Uno de los neurólogos, por otra parte, incidía especialmente en mi afirmación de que no había perdido los recuerdos de la actualidad en general, ni del mundo exterior.

—¿Recordará usted entonces, por ejemplo, la publicación de El ordenador que hay en su cabeza, del doctor Kevin Hoddy?

—Eh... Kevin, hay mucha gente que tal vez no lo recuerde... —intervino uno de los otros médicos.

—Vale, ¿y la serie de la BBC 4 Exploradores de la mente, copresentada por el doctor Kevin Hoddy?

—No, de eso no me acuerdo.

—Humm, fascinante... —dijo el doctor Hoddy—. Absolutamente fascinante.
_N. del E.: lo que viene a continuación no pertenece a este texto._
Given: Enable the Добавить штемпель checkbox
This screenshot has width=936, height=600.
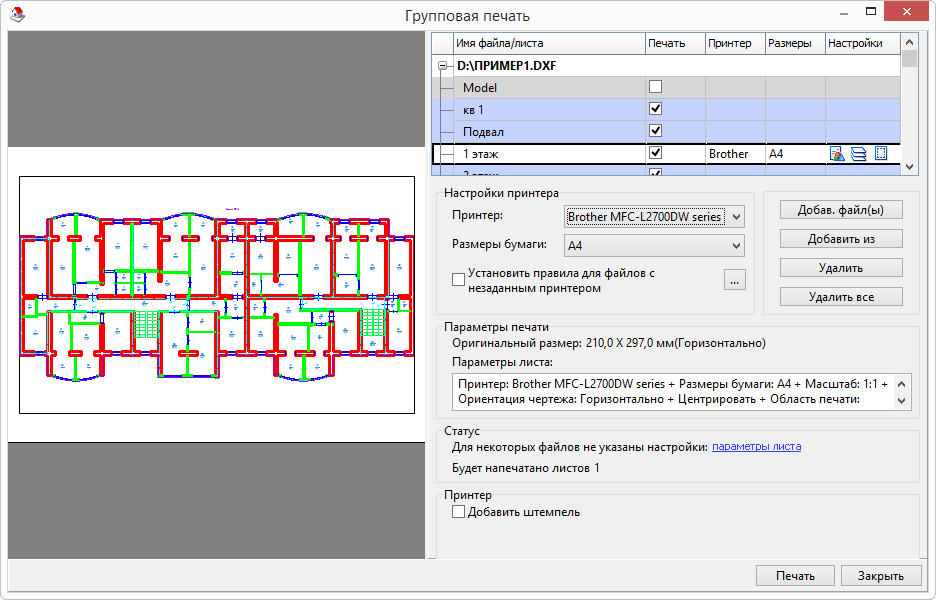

Darme cuenta de que, en ese momento, mi mejor amigo en todo el mundo era Molesto Bernard, el paciente de la cama de al lado, no hacía más que añadir leña al fuego de mi depresión. Por un lado, Bernard me proporcionó un servicio muy valioso durante aquellos primeros siete días. Por dentro estaba prácticamente paralizado por la ansiedad generada por lo que me había ocurrido, por no saber quién era ni si sería capaz de recuperar el resto de mi vida. Pero nunca tenía la impresión de tener mucho tiempo de preocuparme por eso, porque me encontraba permanentemente en un estado de leve irritación hacia el hombre de la cama contigua, que me felicitaba por acordarme de lo que había desayunado esa mañana.
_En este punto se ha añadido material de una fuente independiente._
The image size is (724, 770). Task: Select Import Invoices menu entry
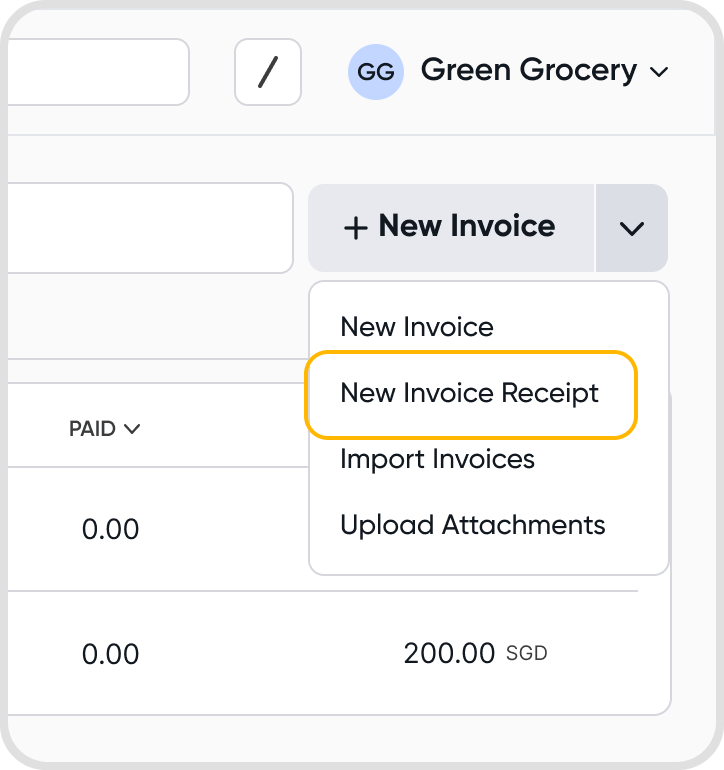coord(437,459)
—No, Bernard, ese no es un síntoma de lo que padezco. Recuérdalo, tú estabas aquí cuando la doctora me lo explicó todo.

—¡Perdona, se me ha olvidado! ¡Para mí que es contagioso!

Bernard tenía buena intención; no era una persona desagradable —de hecho, era incansablemente jovial—. Era solo que a mí me resultaba un poquito cansino el tener que pasar las veinticuatro horas del día con alguien que parecía creer que mi problema neurológico era algo que se podía superar con solo mostrarme animoso y alegre ante aquel «condenado asunto».

—¿Sabes qué te digo?, que hay alguna que otra cosita bochornosa en mi pasado que no me importaría olvidar... ¡ya te digo! —decía con una risilla—. Nochevieja de 1999... ¡¿me entiendes?! —Y hacía el gesto de empinar el codo mientras ponía los ojos en blanco—. ¡Huy, sí, ese no me importaría olvidarlo! Y cierta dama del Club de Salsa de Swindon, sí, sí, no me importaría que ese episodio fuera eliminado de los registros oficiales, ¡por favor, señor presidente del tribunal!

Con el tiempo, fue una doctora en concreto quien pareció ponerse al frente de mi caso. La doctora Anne Lewington era una especialista de neurología de unos cincuenta años con ligera pinta de loca que se supone que pasaba consulta en el hospital solo dos días por semana, pero mi estado la tenía tan perpleja que intentaba verme todos los días. Bajo su supervisión me hicieron un escáner cerebral, me conectaron cables a la cabeza, me hicieron tests de estímulos visuales; pero en todos los casos la actividad de mi cerebro aparecía como «completamente normal». Era una pena que mi cerebro no tuviera un botón para apagarlo y volverlo a encender.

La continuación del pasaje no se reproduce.